3.2. Install Shardman with Three-node etcd Cluster

3.2. Install Shardman with Three-node etcd Cluster
Prev	Up	Chapter 3. Install	Home	Next

3.2.1. Cluster Configuration
3.2.2. Preparation
3.2.3. Deploy three-node etcd Cluster
3.2.4. Deploy Shardman Nodes
3.2.5. Initialize the Shardman Cluster
3.2.6. Add Nodes to the Shardman Cluster
3.2.7. Check the Shardman Cluster Status
3.2.8. Connect to the Shardman Cluster
3.2.9. Create Distributed Tables

3.2.1. Cluster Configuration

Assume that we have five nodes for deploying Postgres Pro Shardman.
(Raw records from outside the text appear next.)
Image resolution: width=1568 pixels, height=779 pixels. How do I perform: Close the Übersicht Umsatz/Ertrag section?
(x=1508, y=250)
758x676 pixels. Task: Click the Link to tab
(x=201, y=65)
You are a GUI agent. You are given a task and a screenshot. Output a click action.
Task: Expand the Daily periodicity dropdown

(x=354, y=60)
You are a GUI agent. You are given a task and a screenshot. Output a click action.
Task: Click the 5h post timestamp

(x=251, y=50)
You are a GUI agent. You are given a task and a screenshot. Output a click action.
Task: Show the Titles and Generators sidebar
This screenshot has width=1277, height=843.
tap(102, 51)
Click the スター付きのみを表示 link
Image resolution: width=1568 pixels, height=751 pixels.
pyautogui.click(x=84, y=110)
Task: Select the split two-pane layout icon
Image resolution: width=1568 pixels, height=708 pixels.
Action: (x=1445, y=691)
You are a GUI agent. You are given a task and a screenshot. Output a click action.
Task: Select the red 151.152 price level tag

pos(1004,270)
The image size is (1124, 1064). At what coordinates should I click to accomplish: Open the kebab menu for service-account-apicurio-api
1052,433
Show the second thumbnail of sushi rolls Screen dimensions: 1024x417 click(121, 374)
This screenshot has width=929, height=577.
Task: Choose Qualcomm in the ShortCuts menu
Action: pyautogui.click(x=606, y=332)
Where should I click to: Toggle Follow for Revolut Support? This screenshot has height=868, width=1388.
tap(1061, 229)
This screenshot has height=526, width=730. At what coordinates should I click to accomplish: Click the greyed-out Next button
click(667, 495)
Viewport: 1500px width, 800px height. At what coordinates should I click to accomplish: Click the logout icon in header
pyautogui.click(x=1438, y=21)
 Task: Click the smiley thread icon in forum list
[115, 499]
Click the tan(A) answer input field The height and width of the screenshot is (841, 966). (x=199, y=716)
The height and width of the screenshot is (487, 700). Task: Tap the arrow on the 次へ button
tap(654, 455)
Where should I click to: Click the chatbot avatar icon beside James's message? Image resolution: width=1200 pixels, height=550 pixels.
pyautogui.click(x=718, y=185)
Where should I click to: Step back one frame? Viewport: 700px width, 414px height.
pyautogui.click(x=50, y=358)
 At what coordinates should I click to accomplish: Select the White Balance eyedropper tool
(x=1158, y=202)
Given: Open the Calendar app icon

Let’s use the first three of them for the etcd three-node cluster and the other two nodes for the Postgres Pro Shardman two-node cluster.

Suppose that we have the following node names and IP addresses:

 10.1.1.11 etcd1  - etcd node
 10.1.1.12 etcd2  - etcd node
 10.1.1.13 etcd3  - etcd node

 10.1.1.20 sdm01 - Shardman node1
 10.1.1.21 sdm02 - Shardman node2

Each node has 4Gb RAM, 20GB HDD, 2CPU and Ubuntu 22.04 installed.

3.2.2. Preparation

3.2.2.1. Add host names to `/etc/hosts`

This step must be performed on all nodes.

  sudo /bin/sh -c 'cat << EOF >> /etc/hosts
  10.1.1.11 etcd1
  10.1.1.12 etcd2
  10.1.1.13 etcd3
  10.1.1.20 sdm01
  10.1.1.21 sdm02
  EOF'

3.2.2.2. Time Synchronization

This step must be performed on all nodes.

Deploy and start chrony daemon on all hosts.

  sudo apt update
  sudo apt install -y chrony
  sudo systemctl enable --now chrony

Check that chrony is working properly.

  chrony tracking

Expected output:

  Reference ID    : C0248F82 (Time100.Stupi.SE)
  Stratum         : 2
  Ref time (UTC)  : Tue Apr 18 11:50:44 2023
  System time     : 0.000019457 seconds slow of NTP time
  Last offset     : -0.000005579 seconds
  RMS offset      : 0.000089375 seconds
  Frequency       : 30.777 ppm fast
  Residual freq   : -0.000 ppm
  Skew            : 0.003 ppm
  Root delay      : 0.018349268 seconds
  Root dispersion : 0.000334640 seconds
  Update interval : 1039.1 seconds
  Leap status     : Normal

3.2.3. Deploy three-node etcd Cluster

Set up the following packages on each node (etcd1, etcd2, etcd3):

  sudo apt install -y vim wget curl iputils-ping

We use etcd API version 3, the Ubuntu 22.04 repository contains etcd, but an earlier version that is not good enough to make Shardman work.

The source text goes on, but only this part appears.